Data for this exercise:
*****

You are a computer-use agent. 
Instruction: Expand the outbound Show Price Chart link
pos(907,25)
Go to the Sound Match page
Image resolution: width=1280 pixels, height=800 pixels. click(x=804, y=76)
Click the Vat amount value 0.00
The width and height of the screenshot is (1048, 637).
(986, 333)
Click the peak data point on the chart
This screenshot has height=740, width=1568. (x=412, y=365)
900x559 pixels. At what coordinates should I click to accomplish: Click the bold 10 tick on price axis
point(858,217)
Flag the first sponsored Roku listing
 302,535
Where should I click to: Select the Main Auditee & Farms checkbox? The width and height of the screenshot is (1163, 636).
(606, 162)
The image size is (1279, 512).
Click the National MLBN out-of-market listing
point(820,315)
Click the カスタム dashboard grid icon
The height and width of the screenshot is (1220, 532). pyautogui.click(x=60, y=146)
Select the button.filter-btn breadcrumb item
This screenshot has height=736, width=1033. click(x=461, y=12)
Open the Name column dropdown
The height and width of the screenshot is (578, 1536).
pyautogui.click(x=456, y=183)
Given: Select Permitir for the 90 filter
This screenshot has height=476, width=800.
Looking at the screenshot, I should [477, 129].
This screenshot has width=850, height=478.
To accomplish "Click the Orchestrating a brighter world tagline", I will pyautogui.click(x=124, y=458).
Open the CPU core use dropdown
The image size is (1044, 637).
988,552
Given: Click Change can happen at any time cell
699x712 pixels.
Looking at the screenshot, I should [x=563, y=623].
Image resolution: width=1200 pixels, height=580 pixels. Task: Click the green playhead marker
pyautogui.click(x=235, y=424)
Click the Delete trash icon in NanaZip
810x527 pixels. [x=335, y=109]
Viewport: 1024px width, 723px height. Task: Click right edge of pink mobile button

*****

Work to complete:
Copy out, unchanged, the part of the items above that opens with the line containing "Flag the first sponsored Roku listing" and closes with the line containing "will pyautogui.click(x=124, y=458).", including both of those lines.

Full response:
Flag the first sponsored Roku listing
 302,535
Where should I click to: Select the Main Auditee & Farms checkbox? The width and height of the screenshot is (1163, 636).
(606, 162)
The image size is (1279, 512).
Click the National MLBN out-of-market listing
point(820,315)
Click the カスタム dashboard grid icon
The height and width of the screenshot is (1220, 532). pyautogui.click(x=60, y=146)
Select the button.filter-btn breadcrumb item
This screenshot has height=736, width=1033. click(x=461, y=12)
Open the Name column dropdown
The height and width of the screenshot is (578, 1536).
pyautogui.click(x=456, y=183)
Given: Select Permitir for the 90 filter
This screenshot has height=476, width=800.
Looking at the screenshot, I should [477, 129].
This screenshot has width=850, height=478.
To accomplish "Click the Orchestrating a brighter world tagline", I will pyautogui.click(x=124, y=458).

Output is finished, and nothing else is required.